Given text –
'''
CUDDLING IS NOT A SEXUAL ACT in any way , it is giving life source from one being to another, age should not come into it so long as both parties respect and understand the others points of view/fears.
As i have said before I have cuddled many a young friend (60years to 103years) to sleep, this may sound very kinky to some but it is natural, sitting in the sun/shade/TV lounge/book room keeping a friend upright and safe from falling over/arm around the shoulder/ leaning head back against the chest/shoulder is not kinky but it is cuddling.
We have a group of young people mainly young women who will cuddle our senior friends, on cost, no money simply giving because it feels right.
What you have to look forward to, as you age, will be change in peoples thoughts/feelings towards cuddling and more age care people will use cuddling as a way of improving health, do not give up.
Try and find a cuddle group in you area, they can help you over the many problems, you will find cuddle buddies.
There are out there.
Love to you all, from John and the trees Auckland NZ
peacesnuggles (deleted user)
Hello everyone, from my experience so far i have only cuddled older gentlemen, like much much older. I think i prefer cuddling this way than with men my age and especially more than with men younger than me. I feel like older men are more respectful and considerate, older men seem to be more genuine and straight forward. Younger men seem to want a relationship or ask relationship type questions or they want sex.
Dear Peace, good on you I admire you for your comments, you go with peace and play safe.
'''
Aim – Can you quote the cuddling forum post word for word, starting with "What you have" and going on through "are out there."?

Dataset content –
'''
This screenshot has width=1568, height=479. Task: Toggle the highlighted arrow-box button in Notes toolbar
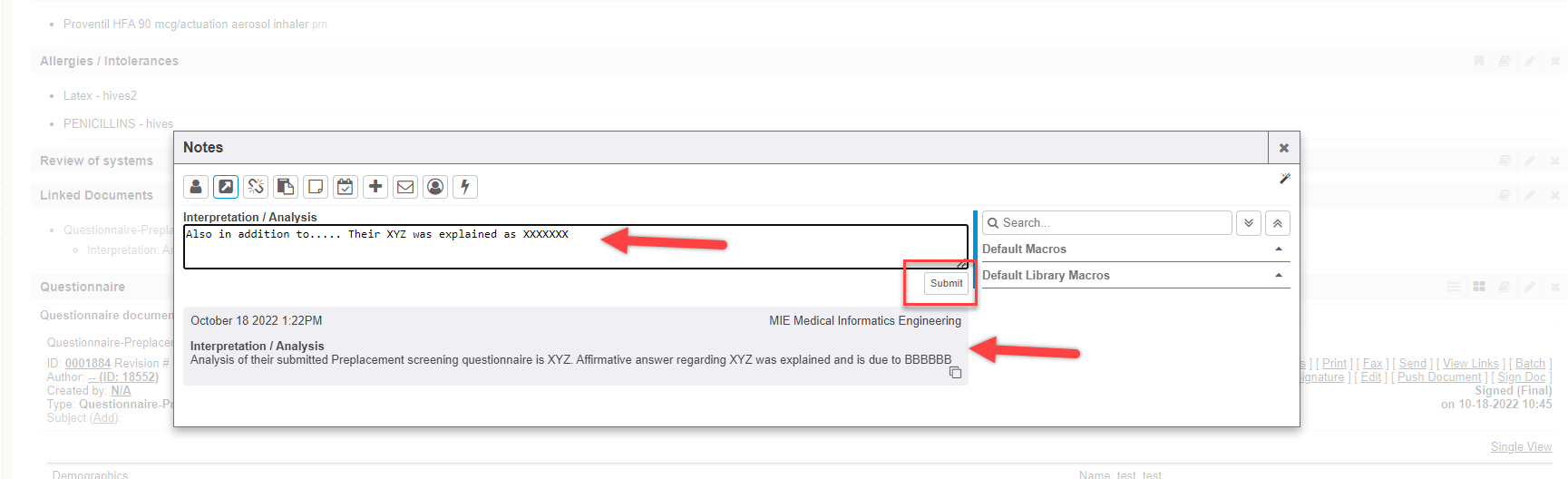pyautogui.click(x=226, y=187)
'''
Output of the task –
What you have to look forward to, as you age, will be change in peoples thoughts/feelings towards cuddling and more age care people will use cuddling as a way of improving health, do not give up.
Try and find a cuddle group in you area, they can help you over the many problems, you will find cuddle buddies.
There are out there.